(Dataset excerpt)
----
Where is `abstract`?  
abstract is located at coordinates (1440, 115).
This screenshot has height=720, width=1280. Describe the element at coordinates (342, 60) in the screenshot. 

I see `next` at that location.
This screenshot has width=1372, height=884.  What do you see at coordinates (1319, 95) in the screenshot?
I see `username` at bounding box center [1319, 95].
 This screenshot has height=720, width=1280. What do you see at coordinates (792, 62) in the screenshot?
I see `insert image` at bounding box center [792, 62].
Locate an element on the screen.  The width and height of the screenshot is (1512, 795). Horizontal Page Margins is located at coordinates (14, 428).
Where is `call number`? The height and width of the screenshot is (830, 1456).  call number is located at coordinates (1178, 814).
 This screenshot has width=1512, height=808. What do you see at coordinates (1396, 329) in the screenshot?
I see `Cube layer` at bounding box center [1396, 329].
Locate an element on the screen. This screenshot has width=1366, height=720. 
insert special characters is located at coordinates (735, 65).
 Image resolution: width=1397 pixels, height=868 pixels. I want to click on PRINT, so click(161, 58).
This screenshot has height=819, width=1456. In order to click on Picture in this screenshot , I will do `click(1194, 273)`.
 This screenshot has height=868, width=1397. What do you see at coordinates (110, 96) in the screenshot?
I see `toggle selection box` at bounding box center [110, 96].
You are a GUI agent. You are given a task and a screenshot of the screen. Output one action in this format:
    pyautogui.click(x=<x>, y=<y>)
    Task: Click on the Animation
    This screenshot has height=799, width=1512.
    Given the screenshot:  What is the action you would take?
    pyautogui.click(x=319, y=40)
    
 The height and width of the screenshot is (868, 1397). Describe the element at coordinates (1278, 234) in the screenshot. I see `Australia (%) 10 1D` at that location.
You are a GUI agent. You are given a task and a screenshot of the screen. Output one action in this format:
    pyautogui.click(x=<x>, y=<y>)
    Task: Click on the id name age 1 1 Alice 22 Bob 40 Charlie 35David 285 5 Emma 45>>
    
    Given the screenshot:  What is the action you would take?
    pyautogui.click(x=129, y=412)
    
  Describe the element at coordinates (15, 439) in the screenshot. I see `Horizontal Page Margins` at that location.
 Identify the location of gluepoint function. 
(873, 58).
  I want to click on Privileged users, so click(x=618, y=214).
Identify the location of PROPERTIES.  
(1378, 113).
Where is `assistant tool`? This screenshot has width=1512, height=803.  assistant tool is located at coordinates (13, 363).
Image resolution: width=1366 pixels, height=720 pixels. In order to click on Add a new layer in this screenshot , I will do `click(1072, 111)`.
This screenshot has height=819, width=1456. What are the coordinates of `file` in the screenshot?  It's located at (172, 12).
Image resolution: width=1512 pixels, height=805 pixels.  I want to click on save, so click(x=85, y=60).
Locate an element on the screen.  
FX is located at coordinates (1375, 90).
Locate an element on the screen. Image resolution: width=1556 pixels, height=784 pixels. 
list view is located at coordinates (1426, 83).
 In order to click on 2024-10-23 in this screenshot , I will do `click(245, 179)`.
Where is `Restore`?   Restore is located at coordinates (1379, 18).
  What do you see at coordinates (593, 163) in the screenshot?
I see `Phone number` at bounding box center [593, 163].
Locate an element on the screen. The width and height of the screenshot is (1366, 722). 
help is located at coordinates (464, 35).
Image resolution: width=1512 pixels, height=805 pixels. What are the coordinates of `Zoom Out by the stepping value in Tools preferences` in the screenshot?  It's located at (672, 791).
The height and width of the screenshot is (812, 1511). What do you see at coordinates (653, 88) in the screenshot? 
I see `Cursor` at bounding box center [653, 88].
----
DESCRIPTION OF THE TASK: Change each occurrence of "Locate an element on the screen" in the records above to "Find an element on the screen", and write out all the records again with everything else left the same.

EXERCISE RESULT:
Where is `abstract`?  
abstract is located at coordinates (1440, 115).
This screenshot has height=720, width=1280. Describe the element at coordinates (342, 60) in the screenshot. 

I see `next` at that location.
This screenshot has width=1372, height=884.  What do you see at coordinates (1319, 95) in the screenshot?
I see `username` at bounding box center [1319, 95].
 This screenshot has height=720, width=1280. What do you see at coordinates (792, 62) in the screenshot?
I see `insert image` at bounding box center [792, 62].
Find an element on the screen.  The width and height of the screenshot is (1512, 795). Horizontal Page Margins is located at coordinates (14, 428).
Where is `call number`? The height and width of the screenshot is (830, 1456).  call number is located at coordinates (1178, 814).
 This screenshot has width=1512, height=808. What do you see at coordinates (1396, 329) in the screenshot?
I see `Cube layer` at bounding box center [1396, 329].
Find an element on the screen. This screenshot has width=1366, height=720. 
insert special characters is located at coordinates (735, 65).
 Image resolution: width=1397 pixels, height=868 pixels. I want to click on PRINT, so click(161, 58).
This screenshot has height=819, width=1456. In order to click on Picture in this screenshot , I will do `click(1194, 273)`.
 This screenshot has height=868, width=1397. What do you see at coordinates (110, 96) in the screenshot?
I see `toggle selection box` at bounding box center [110, 96].
You are a GUI agent. You are given a task and a screenshot of the screen. Output one action in this format:
    pyautogui.click(x=<x>, y=<y>)
    Task: Click on the Animation
    This screenshot has height=799, width=1512.
    Given the screenshot:  What is the action you would take?
    pyautogui.click(x=319, y=40)
    
 The height and width of the screenshot is (868, 1397). Describe the element at coordinates (1278, 234) in the screenshot. I see `Australia (%) 10 1D` at that location.
You are a GUI agent. You are given a task and a screenshot of the screen. Output one action in this format:
    pyautogui.click(x=<x>, y=<y>)
    Task: Click on the id name age 1 1 Alice 22 Bob 40 Charlie 35David 285 5 Emma 45>>
    
    Given the screenshot:  What is the action you would take?
    pyautogui.click(x=129, y=412)
    
  Describe the element at coordinates (15, 439) in the screenshot. I see `Horizontal Page Margins` at that location.
 Identify the location of gluepoint function. 
(873, 58).
  I want to click on Privileged users, so click(x=618, y=214).
Identify the location of PROPERTIES.  
(1378, 113).
Where is `assistant tool`? This screenshot has width=1512, height=803.  assistant tool is located at coordinates (13, 363).
Image resolution: width=1366 pixels, height=720 pixels. In order to click on Add a new layer in this screenshot , I will do `click(1072, 111)`.
This screenshot has height=819, width=1456. What are the coordinates of `file` in the screenshot?  It's located at (172, 12).
Image resolution: width=1512 pixels, height=805 pixels.  I want to click on save, so click(x=85, y=60).
Find an element on the screen.  
FX is located at coordinates (1375, 90).
Find an element on the screen. Image resolution: width=1556 pixels, height=784 pixels. 
list view is located at coordinates (1426, 83).
 In order to click on 2024-10-23 in this screenshot , I will do `click(245, 179)`.
Where is `Restore`?   Restore is located at coordinates (1379, 18).
  What do you see at coordinates (593, 163) in the screenshot?
I see `Phone number` at bounding box center [593, 163].
Find an element on the screen. The width and height of the screenshot is (1366, 722). 
help is located at coordinates (464, 35).
Image resolution: width=1512 pixels, height=805 pixels. What are the coordinates of `Zoom Out by the stepping value in Tools preferences` in the screenshot?  It's located at (672, 791).
The height and width of the screenshot is (812, 1511). What do you see at coordinates (653, 88) in the screenshot? 
I see `Cursor` at bounding box center [653, 88].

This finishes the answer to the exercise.